College shows foresight with proactive merger
The recent announcement that Marlboro College has signed a letter of intent to merge with the University of Bridgeport was welcome news, albeit a bit surprising. Welcome, because it means that the college has found a path forward to help it survive and, hopefully, grow in future years.
Assuming the merger is completed, Marlboro will have avoided the fate suffered by other small Vermont colleges recently. Earlier this year, two schools in the area, Southern Vermont College in Bennington and Green Mountain College in Poultney, announced they were closing due to financial difficulties brought on by declining enrollment and other stresses. Another small graduate school in the area, the School for International Training in Brattleboro, has significantly altered its offerings in large part due to declining enrollment.
Despite the romance of a small college in a Vermont setting, demographics offer a cruel reality. Vermont is faced with declining student populations in its primary and secondary schools. That fact has led to a number of initiatives, like Act 46, to try to make schools and districts with declining enrollments more efficient and sustainable. The results remain to be seen. That declining student population has had a negative effect on colleges and universities in the region, too.
Marlboro College leaders have obviously recognized the trends and have acted to stabilize the school. A few years ago they moved their graduate program from downtown Brattleboro and consolidated it with the undergraduate program on the rural Marlboro campus. As part of that move they sold the downtown property that housed the graduate school. That was a belt-tightening move. But it was only one step in Marlboro’s path to sustainability.
For its part, the University of Bridgeport appears to be large enough and proactive enough to have avoided many of the difficulties faced by the small Vermont schools.

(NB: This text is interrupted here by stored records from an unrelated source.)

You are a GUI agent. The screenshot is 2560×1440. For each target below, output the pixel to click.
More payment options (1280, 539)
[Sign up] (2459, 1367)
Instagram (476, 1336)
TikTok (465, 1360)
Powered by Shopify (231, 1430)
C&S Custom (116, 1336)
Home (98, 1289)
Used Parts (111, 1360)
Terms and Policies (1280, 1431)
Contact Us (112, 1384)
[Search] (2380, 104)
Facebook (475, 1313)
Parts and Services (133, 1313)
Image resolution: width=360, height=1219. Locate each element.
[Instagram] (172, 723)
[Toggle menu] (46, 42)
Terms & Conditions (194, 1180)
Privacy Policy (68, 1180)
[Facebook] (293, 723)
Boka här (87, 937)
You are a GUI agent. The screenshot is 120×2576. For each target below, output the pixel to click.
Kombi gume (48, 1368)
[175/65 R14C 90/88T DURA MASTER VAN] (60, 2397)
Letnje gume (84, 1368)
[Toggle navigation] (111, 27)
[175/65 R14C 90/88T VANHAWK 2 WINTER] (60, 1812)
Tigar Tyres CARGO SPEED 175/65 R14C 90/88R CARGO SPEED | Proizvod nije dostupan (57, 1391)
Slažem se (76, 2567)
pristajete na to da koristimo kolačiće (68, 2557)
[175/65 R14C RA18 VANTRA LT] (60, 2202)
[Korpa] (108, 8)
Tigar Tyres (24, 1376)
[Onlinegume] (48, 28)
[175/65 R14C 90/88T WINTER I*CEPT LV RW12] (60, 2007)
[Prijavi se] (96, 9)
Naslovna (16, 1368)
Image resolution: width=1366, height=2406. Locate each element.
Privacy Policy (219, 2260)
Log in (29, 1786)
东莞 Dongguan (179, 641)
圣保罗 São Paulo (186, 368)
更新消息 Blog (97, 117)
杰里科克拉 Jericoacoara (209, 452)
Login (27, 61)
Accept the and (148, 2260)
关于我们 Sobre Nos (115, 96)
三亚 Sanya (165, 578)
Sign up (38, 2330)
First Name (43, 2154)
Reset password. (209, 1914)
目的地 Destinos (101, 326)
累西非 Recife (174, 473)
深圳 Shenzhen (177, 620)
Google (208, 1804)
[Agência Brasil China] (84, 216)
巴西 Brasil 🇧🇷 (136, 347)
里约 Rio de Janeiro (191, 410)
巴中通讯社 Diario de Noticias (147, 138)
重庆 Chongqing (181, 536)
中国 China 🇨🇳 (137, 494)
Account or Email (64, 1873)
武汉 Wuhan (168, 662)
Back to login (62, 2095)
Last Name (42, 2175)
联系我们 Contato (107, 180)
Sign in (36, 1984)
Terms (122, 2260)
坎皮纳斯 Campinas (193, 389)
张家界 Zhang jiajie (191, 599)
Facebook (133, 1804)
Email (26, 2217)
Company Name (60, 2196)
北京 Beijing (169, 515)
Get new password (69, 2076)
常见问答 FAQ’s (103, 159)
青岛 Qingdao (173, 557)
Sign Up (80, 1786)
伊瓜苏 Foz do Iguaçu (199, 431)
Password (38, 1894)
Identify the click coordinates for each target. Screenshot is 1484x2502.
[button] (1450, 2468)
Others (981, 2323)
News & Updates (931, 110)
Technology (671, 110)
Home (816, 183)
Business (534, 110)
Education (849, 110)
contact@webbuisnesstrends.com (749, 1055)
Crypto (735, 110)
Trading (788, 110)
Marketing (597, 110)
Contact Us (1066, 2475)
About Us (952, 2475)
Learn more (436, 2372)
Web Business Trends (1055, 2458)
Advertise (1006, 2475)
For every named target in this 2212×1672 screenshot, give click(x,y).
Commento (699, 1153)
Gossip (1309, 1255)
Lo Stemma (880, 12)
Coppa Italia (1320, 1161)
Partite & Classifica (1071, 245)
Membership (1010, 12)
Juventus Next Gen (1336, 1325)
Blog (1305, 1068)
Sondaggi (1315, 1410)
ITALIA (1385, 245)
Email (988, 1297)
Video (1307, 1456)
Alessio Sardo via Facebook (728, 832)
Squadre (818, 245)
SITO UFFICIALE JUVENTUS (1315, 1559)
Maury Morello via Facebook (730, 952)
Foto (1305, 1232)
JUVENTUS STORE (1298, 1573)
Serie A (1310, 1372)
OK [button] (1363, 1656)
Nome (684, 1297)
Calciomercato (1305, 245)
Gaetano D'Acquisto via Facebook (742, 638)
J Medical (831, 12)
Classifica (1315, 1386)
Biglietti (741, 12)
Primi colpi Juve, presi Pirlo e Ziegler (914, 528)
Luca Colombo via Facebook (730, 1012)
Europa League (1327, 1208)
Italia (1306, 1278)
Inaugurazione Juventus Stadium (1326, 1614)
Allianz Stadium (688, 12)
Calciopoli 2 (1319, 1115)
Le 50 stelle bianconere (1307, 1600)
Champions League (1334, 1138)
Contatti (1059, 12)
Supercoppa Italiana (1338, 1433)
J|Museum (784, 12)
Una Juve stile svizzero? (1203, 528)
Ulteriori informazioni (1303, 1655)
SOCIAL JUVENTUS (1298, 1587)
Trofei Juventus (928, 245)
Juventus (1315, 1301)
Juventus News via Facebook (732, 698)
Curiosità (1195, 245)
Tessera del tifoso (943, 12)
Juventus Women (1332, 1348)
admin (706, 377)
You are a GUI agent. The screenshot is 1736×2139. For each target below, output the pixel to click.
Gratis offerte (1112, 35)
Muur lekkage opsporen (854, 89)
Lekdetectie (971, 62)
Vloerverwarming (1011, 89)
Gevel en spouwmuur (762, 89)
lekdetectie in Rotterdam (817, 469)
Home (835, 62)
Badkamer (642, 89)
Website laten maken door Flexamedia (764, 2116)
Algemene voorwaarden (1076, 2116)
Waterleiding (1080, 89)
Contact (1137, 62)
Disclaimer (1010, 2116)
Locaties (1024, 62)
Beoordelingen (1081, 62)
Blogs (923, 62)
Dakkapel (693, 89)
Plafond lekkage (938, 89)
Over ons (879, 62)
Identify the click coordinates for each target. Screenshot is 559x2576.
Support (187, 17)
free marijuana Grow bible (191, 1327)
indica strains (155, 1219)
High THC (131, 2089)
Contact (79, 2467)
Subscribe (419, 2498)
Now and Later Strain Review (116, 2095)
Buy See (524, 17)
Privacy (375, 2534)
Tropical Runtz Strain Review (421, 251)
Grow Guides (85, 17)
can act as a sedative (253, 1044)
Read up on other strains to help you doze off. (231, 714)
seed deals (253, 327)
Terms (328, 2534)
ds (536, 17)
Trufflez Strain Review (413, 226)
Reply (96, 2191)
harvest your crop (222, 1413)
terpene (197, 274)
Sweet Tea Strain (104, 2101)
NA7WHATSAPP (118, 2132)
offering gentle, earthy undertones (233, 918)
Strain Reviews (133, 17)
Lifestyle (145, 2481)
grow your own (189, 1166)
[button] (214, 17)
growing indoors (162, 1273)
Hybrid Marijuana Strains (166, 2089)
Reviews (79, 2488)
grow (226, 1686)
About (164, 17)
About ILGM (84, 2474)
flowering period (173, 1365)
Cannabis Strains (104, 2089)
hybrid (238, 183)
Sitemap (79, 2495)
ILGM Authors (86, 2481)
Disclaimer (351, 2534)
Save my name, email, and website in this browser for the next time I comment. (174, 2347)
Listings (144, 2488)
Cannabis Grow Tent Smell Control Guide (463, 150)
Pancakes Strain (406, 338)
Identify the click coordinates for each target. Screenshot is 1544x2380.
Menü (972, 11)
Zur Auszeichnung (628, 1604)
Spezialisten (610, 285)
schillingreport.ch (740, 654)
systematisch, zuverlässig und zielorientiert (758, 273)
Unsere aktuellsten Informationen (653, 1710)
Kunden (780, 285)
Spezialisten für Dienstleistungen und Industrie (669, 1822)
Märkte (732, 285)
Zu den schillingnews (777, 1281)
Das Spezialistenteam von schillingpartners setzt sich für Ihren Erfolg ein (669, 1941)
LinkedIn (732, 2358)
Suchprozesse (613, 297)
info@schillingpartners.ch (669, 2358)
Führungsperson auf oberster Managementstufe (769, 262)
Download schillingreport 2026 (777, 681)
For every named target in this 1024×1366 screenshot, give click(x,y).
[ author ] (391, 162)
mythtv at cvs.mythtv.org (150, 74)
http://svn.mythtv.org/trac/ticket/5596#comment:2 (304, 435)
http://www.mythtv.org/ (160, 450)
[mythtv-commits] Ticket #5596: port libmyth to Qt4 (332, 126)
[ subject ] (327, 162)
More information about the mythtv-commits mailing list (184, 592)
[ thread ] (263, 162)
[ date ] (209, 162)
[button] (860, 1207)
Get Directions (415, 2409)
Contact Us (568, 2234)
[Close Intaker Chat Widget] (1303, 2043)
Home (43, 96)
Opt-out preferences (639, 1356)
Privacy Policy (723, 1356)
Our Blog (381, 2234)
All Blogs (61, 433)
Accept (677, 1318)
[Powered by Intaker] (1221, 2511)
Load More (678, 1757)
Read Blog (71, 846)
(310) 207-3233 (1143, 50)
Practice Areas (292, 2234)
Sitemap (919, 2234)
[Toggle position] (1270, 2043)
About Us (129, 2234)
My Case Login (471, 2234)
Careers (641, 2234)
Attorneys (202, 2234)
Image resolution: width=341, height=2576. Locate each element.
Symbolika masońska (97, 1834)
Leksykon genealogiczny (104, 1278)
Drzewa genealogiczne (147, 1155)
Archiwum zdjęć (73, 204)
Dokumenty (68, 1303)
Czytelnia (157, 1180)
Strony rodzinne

Bridgeport had a growth spurt during the 2000s; was proactive in developing online alternatives to traditional learning; and has a reasonable endowment. Marlboro and Bridgeport would appear on the surface to not have many similarities, which could work to both schools’ advantage. Marlboro will offer a much different campus experience than Connecticut, and could serve as a recruiting advantage for Bridgeport, which has close access to large metropolitan areas in southern New England, New York, and beyond. Offering a small, bucolic Vermont setting as part of the college experience could be a big plus in attracting prospective students.
Bridgeport is to be commended for its vision as well. UB president Laura Skandera Trombley said in an interview published on UniversityBusiness.com, “It’s no secret that we have been losing liberal arts colleges for the past decade. We can either stand by and watch these places go out of business, or maybe it’s time to create a new model and make a statement that we want to preserve the diversity of higher education.”
What’s a few college students, more or less? While some might think the college closures or declining enrollments really don’t have much of an impact on their lives, that just isn’t the case. Local colleges bring in students and faculty who support local businesses with spending in stores and restaurants, and for services. Students often work part time or take part in internships that help local businesses operate. Many students end up staying in the area and become part of the community. When enrollment declines or a school has to shutter its doors the economy suffers.
But there’s more to lose than just economic activity. Colleges add to the quality of life in the region. They attract music, art, speakers, and more, things that contribute to the vitality of the area.
How this merger plays out in the long run remains to be seen, but the alternatives for Marlboro were not very pleasant to consider: Continued decline or possible closure. This merger gives the school a new model, as Trombley said, and a chance to continue its mission. Ultimately we all benefit from that.